## Start Entries
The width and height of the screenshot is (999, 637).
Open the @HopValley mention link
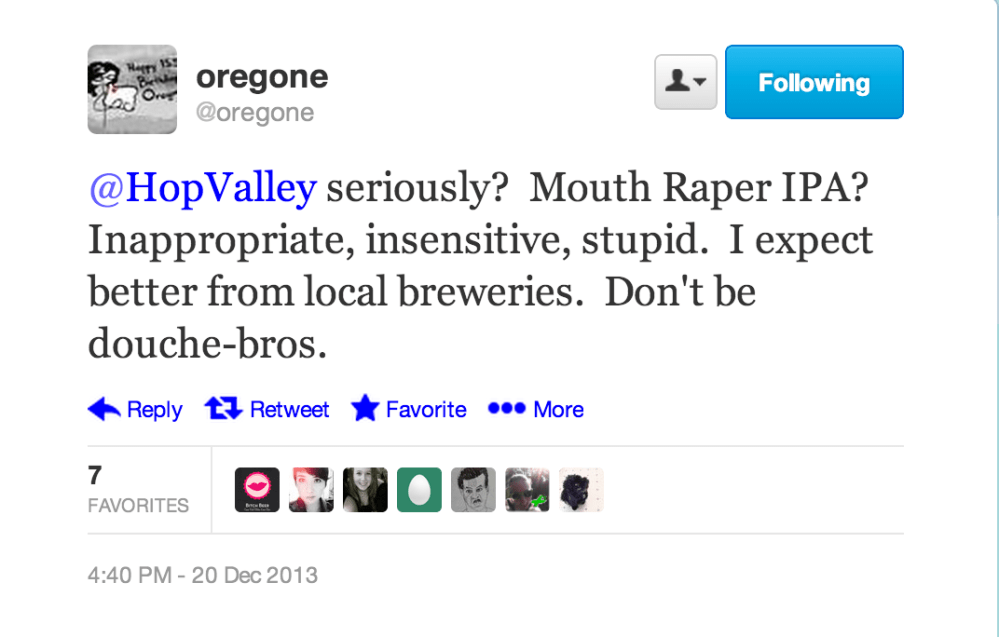(x=201, y=187)
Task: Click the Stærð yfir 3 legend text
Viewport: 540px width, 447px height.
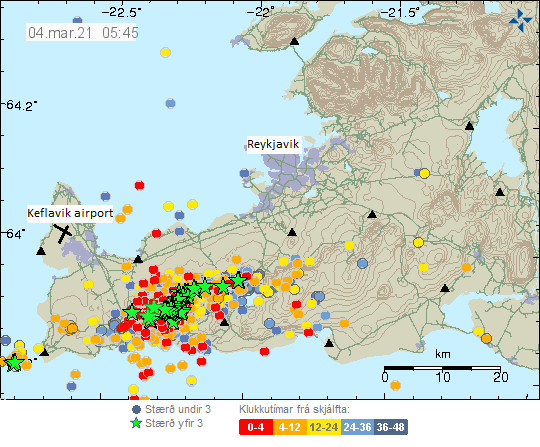Action: point(174,423)
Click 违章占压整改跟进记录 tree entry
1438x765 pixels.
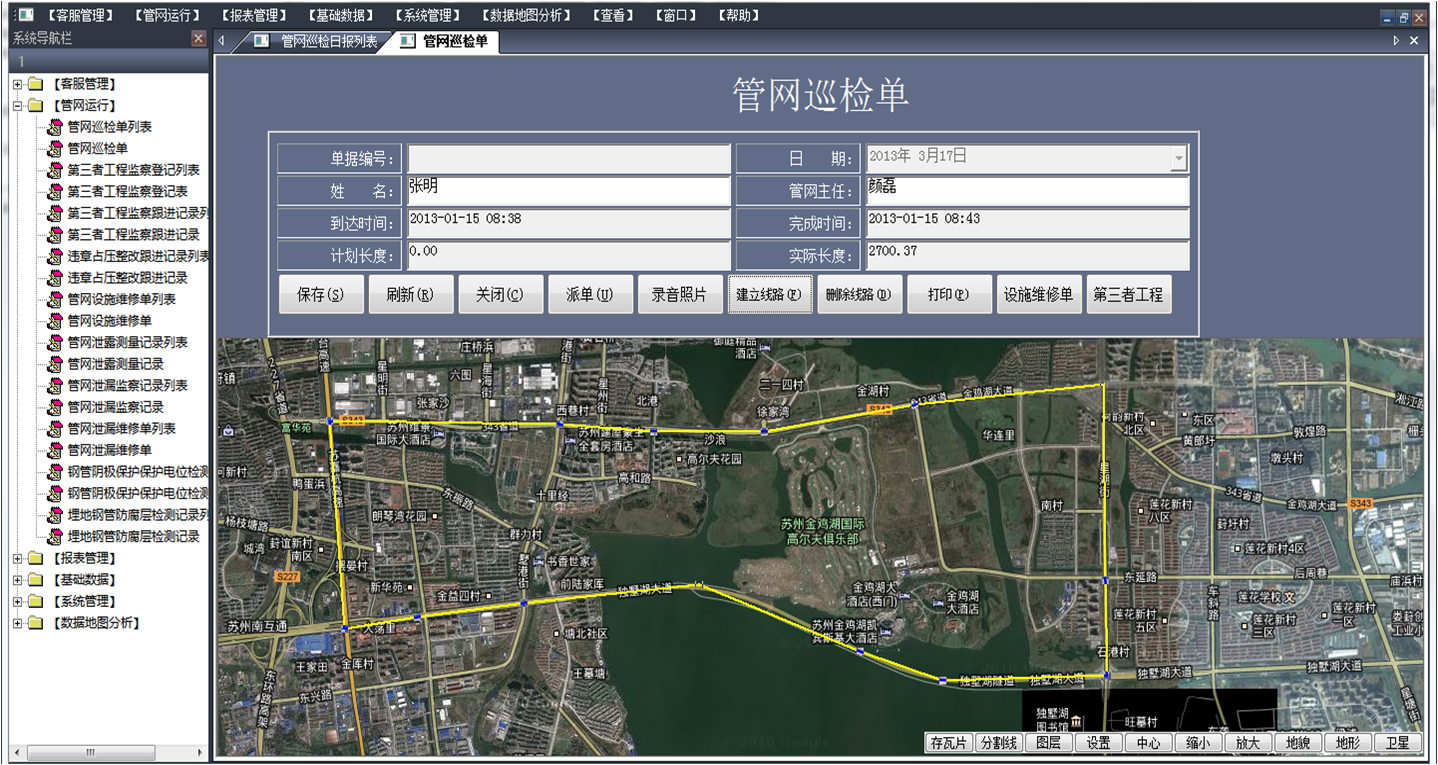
## End Entries
## Exercise aim
Please identify and copy each line of the material above that contains the string "height", treating uppercase and lowercase letters as different.

## Expected answer
The width and height of the screenshot is (999, 637).
Viewport: 540px width, 447px height.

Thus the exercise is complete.